With the explosion of research in this field in recent years, effects of epigenetics have been discovered that reach into all aspects of human life, including both health and disease. Epigenetic changes control the differential expression of genes that we inherit from our mother and our father, known as genetic imprinting. Environmental factors, such as diet have been reported to affect DNA methylation patterns. So called ‘epimutations’ have been implicated in several cancers, to give but a few examples.

However, the transmission of epigenetic markers across generations is much less well understood. A landmark study involved the ‘Dutch Hunger Winter’ of 1944-45, when a German blockade exacerbated food shortages in a country which had already been devastated by four long years of war. Women who were pregnant in their third trimester during this famine were more likely to have children at risk of diabetes and grandchildren who were obese. Interestingly, this was because epigenetic imprints were established on the reproductive cells during this stage of pregnancy and so the effects were more dramatic on the second generation more than the first. The theory is that these changes would have improved the well-being and survival of the child if its environmental conditions had remained constant, but a post-war period of plentiful food meant that this epigenetic reprogramming actually became maladaptive and increased susceptibility to disease. Perhaps more shockingly, some of these effects seemed to carry over into the grandchildren of those affected mothers, although data for this is still lacking since the average age of this generation is still relatively low for the study of adult-onset diseases.

“In mice, long-term social instability in adolescence can alter social interaction across as many as three generations”

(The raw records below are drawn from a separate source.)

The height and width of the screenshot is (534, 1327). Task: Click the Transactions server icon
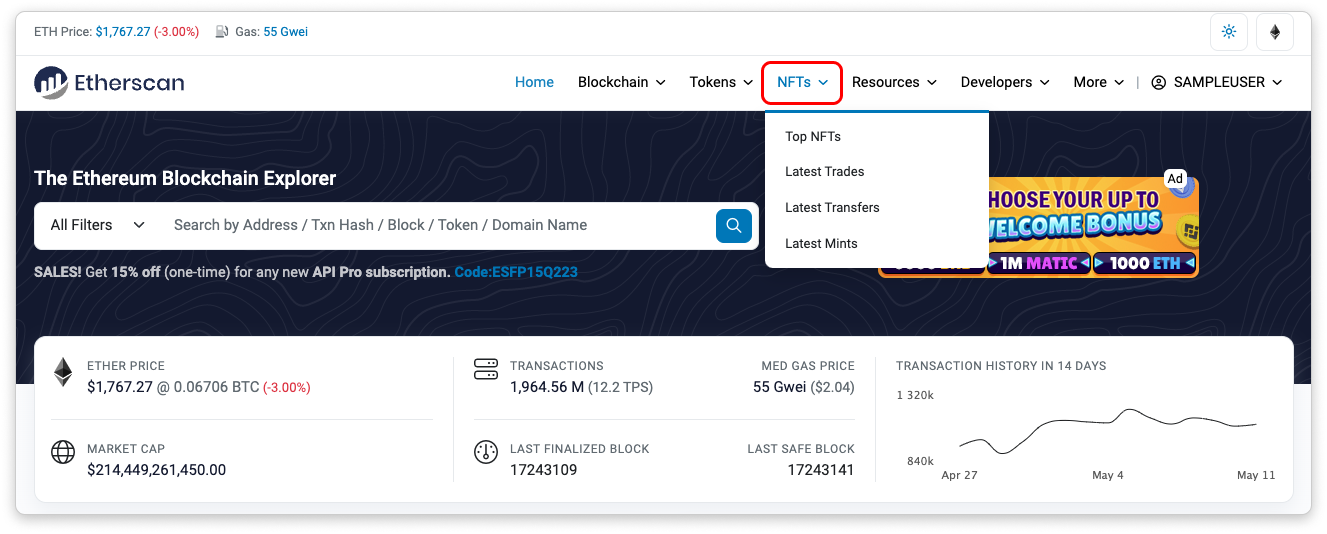coord(485,370)
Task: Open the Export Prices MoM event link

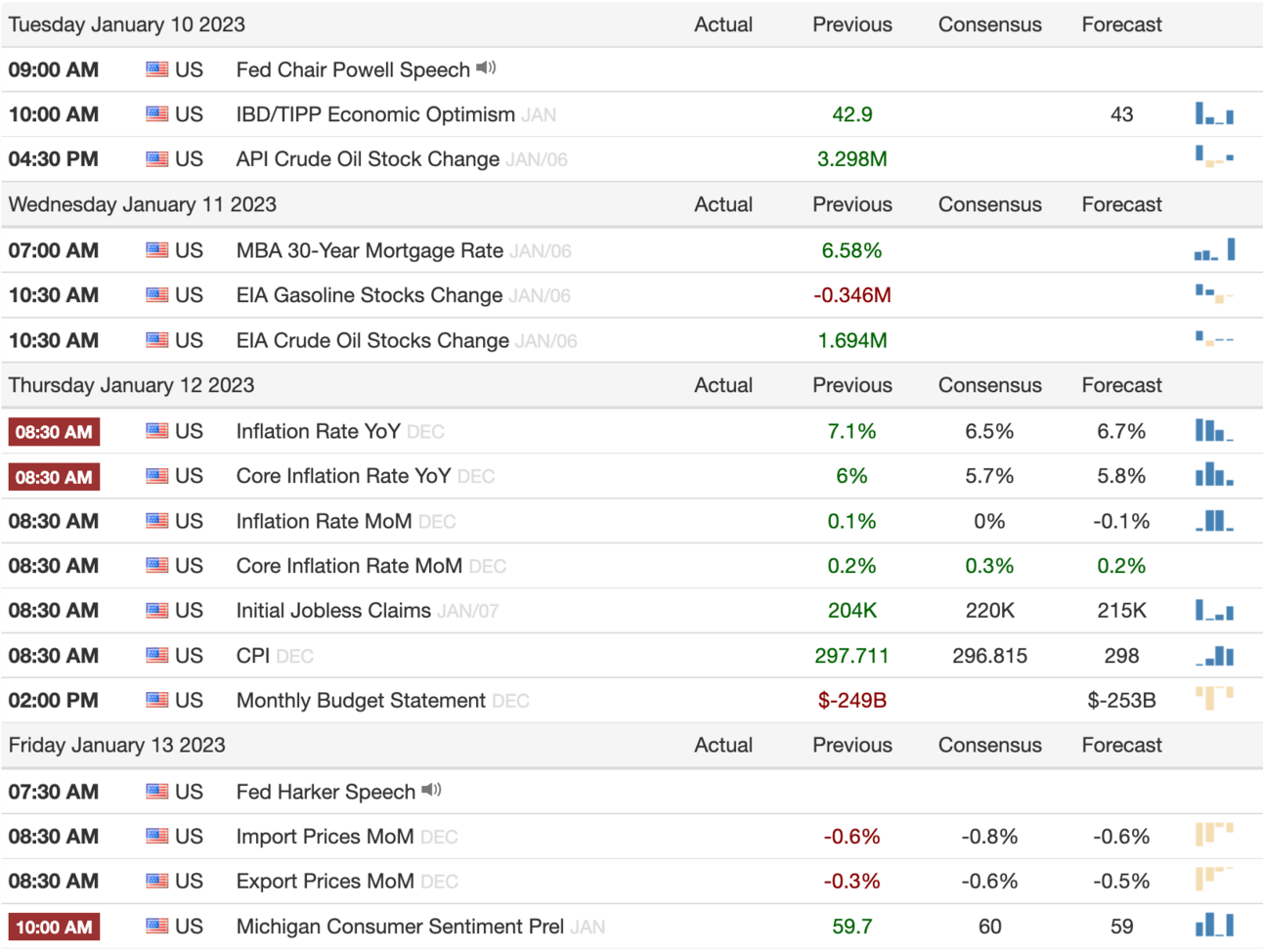Action: (x=325, y=881)
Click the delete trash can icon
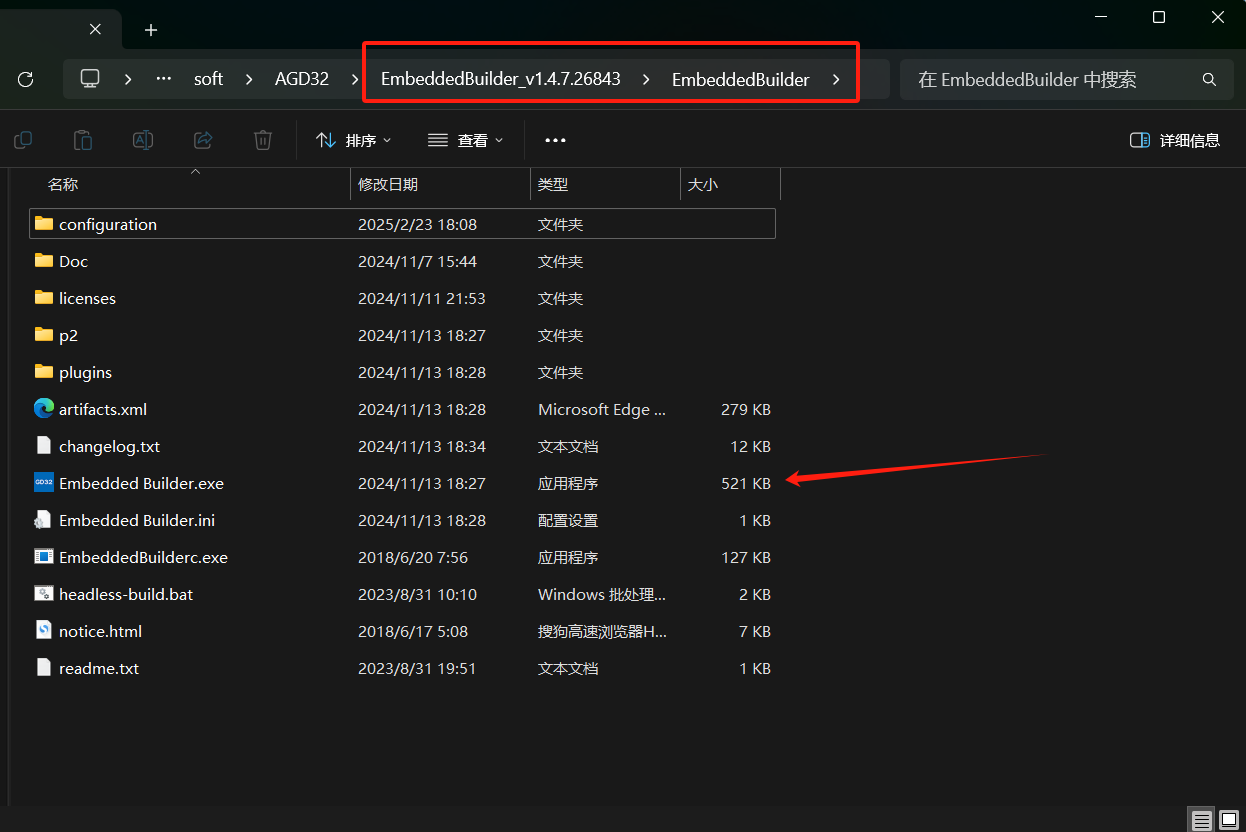1246x832 pixels. click(262, 140)
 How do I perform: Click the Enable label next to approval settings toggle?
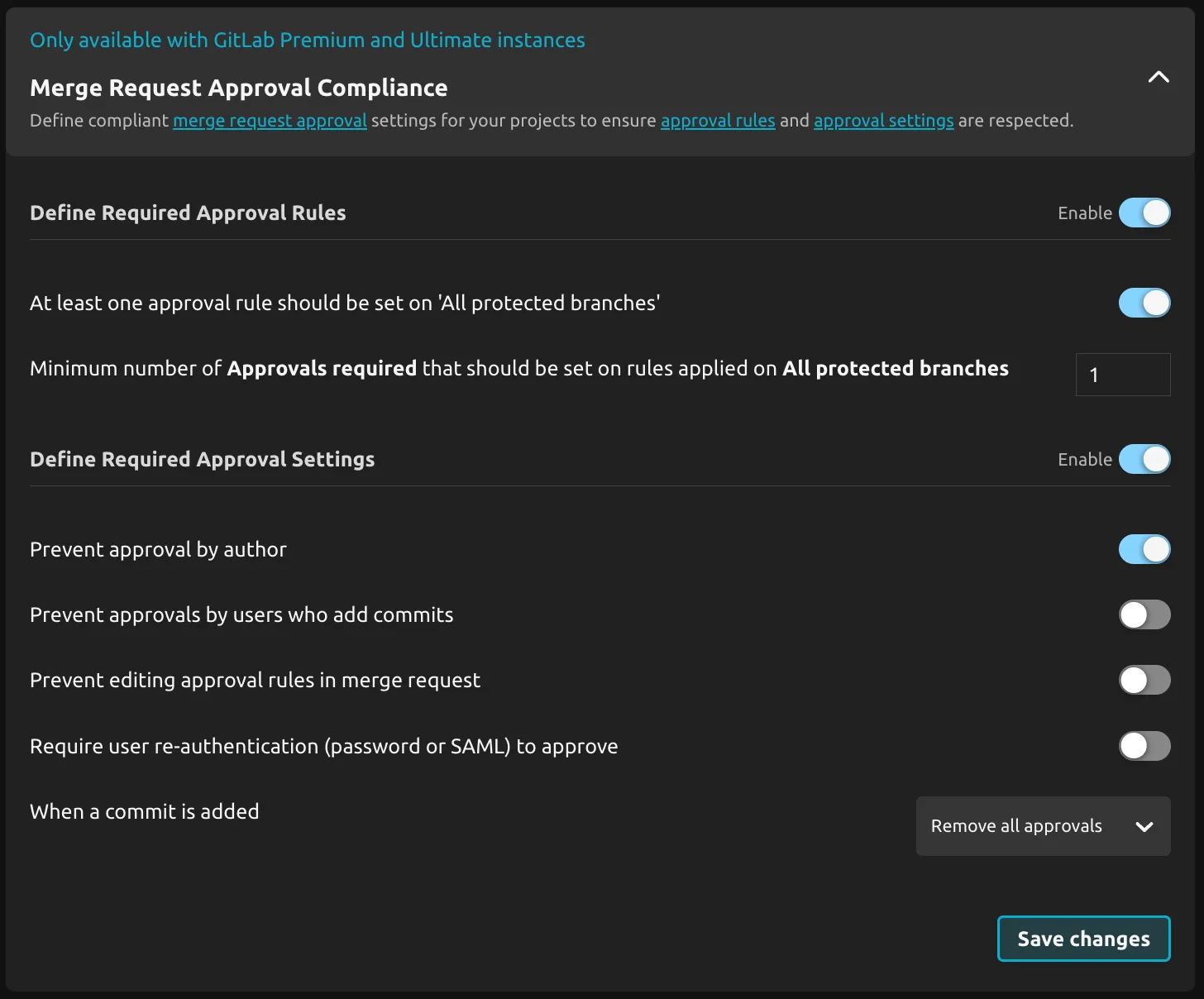pos(1084,459)
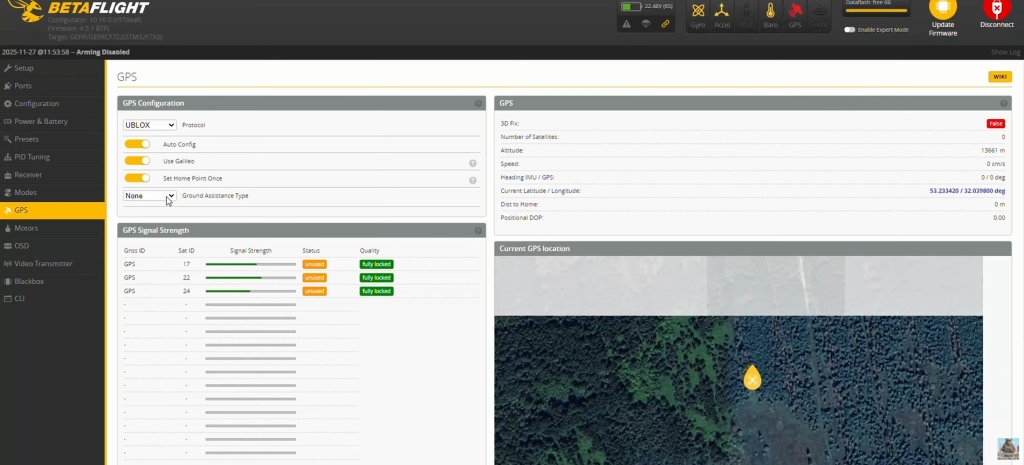
Task: Enable Expert Mode toggle
Action: (x=850, y=30)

Admittedly this is an extreme example, but there is also evidence that acquired behaviours can be passed down epigenetically. We have all heard that our early experiences can shape our psychological makeup, but is it possible that some of these effects could be passed on to our children? So far most evidence in favour of this comes from animal models, but is nevertheless extremely shocking. In mice, long-term social instability in adolescence can alter social interaction across as many as three generations. Some mice were seemingly asymptomatic, but nonetheless transmitted the effect to their offspring. Similarly, traumatic experiences in newborn mice can lead to depressive behaviours in later life, again transmitted down up to three generations. Comparable evidence exists for the ability to cope with stress, addictive behaviours (which are already known to run in human families) and cognitive functions. The possible implications for human diseases are profound – just imagine if all of those essay crises could be affecting your future children! (Of course, this is purely fanciful, since inheritance is likely determined by the duration and severity of the experience, but even so, it is a scary thought.)

These behavioural studies are also supported by evidence on a molecular level. Changes in DNA methylation patterns within the egg and sperm have been found in mice exposed to traumatic stress, and these have been traced through several generations. How this occurs is very much an area of active research, especially since it is generally thought that most epigenetic marks are reprogrammed after fertilisation.

Epigenetics is a dynamic field still shrouded in much mystery. There are yet a number of unanswered questions – for example, we don’t know how the effects we see in mice might translate to humans, or indeed if the epigenetic modifications we have identified are truly responsible for the effects observed. However, understanding epigenetic mechanisms could be invaluable to understanding the development of diseases and applying this knowledge to design new treatments. On the other hand, acquired epigenetic modifications can be adaptive, providing a survival advantage that is benefited by natural selection. Perhaps then, we are moving forward from the twentieth century era of genetic determinants of evolution towards a new unified theory of evolution: one that reconciles the historical views of Lamarck with those of Darwin, allowing us to integrate genetic and environmental factors in a more accurate understanding of disease causation.